Sukses

Soal Rasio Utang 38%, Ini Kata Pakar Ekonomi

Jika dibandingkan dengan negara G20, Indonesia berada di urutan ketiga terendah setelah Rusia (21,2%) dan Arab Saudi (24,1%).

Liputan6.com, Jakarta Rasio utang luar negeri Indonesia, menurut Ekonom Universitas Brawijaya Malang, Hendi Subandi, masih tergolong aman. Hendi memasukkan kategori utang Indonesia sebagai utang produktif, karena digunakan untuk pembangunan infrastruktur yang memberikan dampak positif jangka panjang. 

"Walaupun Indonesia berutang, negara lain juga melakukannya. Tapi selama peningkatan utang dilakukan untuk pembangunan bangsa khususnya infrastruktur, ini akan menambah aset pemerintah. Kalau aset pemerintah lebih besar dari utangnya, ini akan baik-baik saja," kata Hendi.

Utang pada era kepemimpinan Presiden Joko Widodo (Jokowi) hingga November 2023 tercatat menembus Rp8.041 triliun. Angka tersebut naik Rp487 triliun dibandingkan November 2022. Dengan jumlah tersebut, rasio utang terhadap produk domestik bruto (PDB) per 30 November 2023 adalah 38,11% atau naik dari bulan sebelumnya pada level 37,95%.

Melihat rasio utang Indonesia tersebut, lanjut Hendi, sejumlah negara di Asia Tenggara justru memiliki rasio yang lebih besar, misalnya Singapura yang mencapai 167% atau Malaysia dengan 66,9%. Sementara jika dibandingkan dengan negara G20, Indonesia berada di urutan ketiga terendah setelah Rusia (21,2%) dan Arab Saudi (24,1%).

Meski tren rasio utang naik, namun yang harus diperhatikan lebih detail adalah untuk apa utang tersebut dipakai. Ketika mayoritas dipakai untuk infrastruktur, perlindungan sosial, dan sektor lain yang bermanfaat pada masyarakat maka bisa berdampak positif pada indeks pembangunan manusia (IPM).

"Jadi wajar ketika sebuah negara berutang karena kebutuhan domestik ini perlu ditopang dengan itu (utang). Walaupun tetap harus dijaga secara prudent," kata Hendi.

## [DATA YANG DITAMPILKAN]
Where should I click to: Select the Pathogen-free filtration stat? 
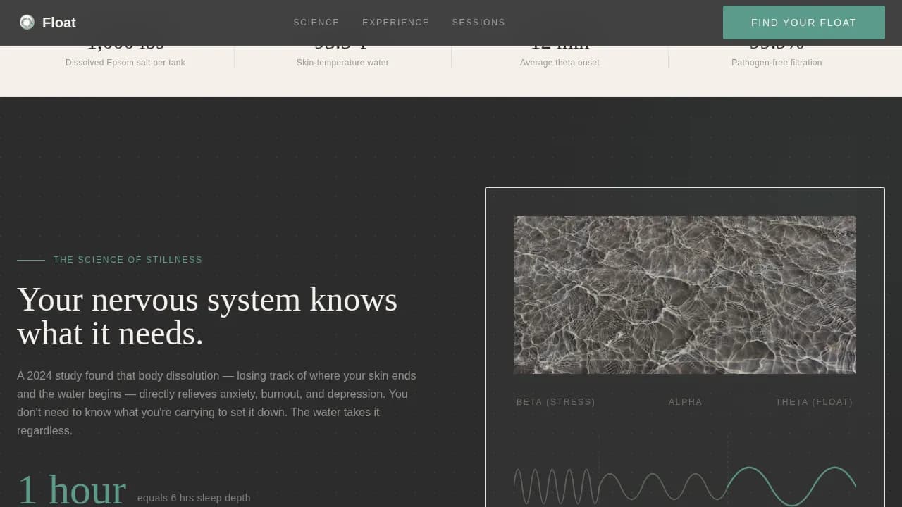point(777,63)
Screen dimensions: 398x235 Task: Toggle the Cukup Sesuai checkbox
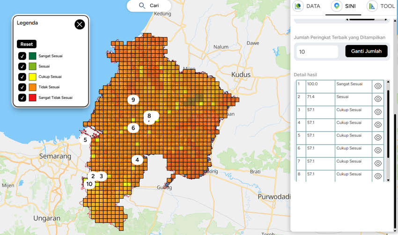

## [YANG HARUS DIKERJAKAN]
a: Menurut artikel tentang rasio utang Indonesia, berapa rasio utang terhadap PDB per 30 November 2023?
b: Lanjutkan artikel tentang rasio utang Indonesia setelah kalimat terakhirnya.

## [KUMPULAN JAWABAN]
a: 38,11%.

b:
Menurutnya, kenaikan utang Indonesia tidak terlepas dari pandemi Covid-19 yang terjadi selama tiga tahun dari 2020. Agar utang tidak semakin membengkak, Hendi mengusulkan pemerintah menyiapkan instrumen sebagai bantalan dengan berbagai skenario yang tidak merugikan pemerintah dan masyarakat. 

Hendi turut menyampaikan, salah satu instrumen untuk meningkatkan pendapatan negara adalah membentuk semacam badan penerimaan negara di bawah komando presiden. Badan tersebut bisa direalisasikan melalui peleburan Direktorat Jenderal Bea Cukai (DJBC) dan Direktorat Jenderal Pajak (DJP) yang saat ini di bawah naungan Kementerian Keuangan. 

"Dengan kontribusi yang besar ini, tidak bisa lagi (DJP) tergantung di kementerian atau lembaga, karena akan repot pergerakannya. DJP bisa berada di luar kementerian tapi harus ada majelis atau pihak yang mengontrol sebagai pengawas,” ujar Hendi yang merupakan dosen di Fakultas Ekonomi dan Bisnis Universitas Brawijaya. 

Sebelumnya, Menteri Koordinator Bidang Perekonomian Airlangga Hartarto juga menyampaikan bahwa rasio utang pemerintah terhadap PDB masih terjaga dalam batas yang aman hingga November 2023. 

"Rasio utang kita di level aman, di bawah 40%, yaitu di 38%,” katanya dalam acara Outlook Perekonomian Indonesia, Jumat (22/12).

Airlangga menegaskan, terkendalinya rasio utang tersebut juga sejalan dengan perekonomian Indonesia yang tetap kuat dengan pertumbuhan yang terjaga pada tingkat sekitar 5%.

"Ekonomi tumbuh stabil di kisaran 5%, bahkan World Bank memprediksi sampai dengan 2026 pertumbuhan ekonomi Indonesia terjaga di level 5%. Kita di atas rata-rata pertumbuhan, baik negara maju maupun negara berkembang,” jelasnya.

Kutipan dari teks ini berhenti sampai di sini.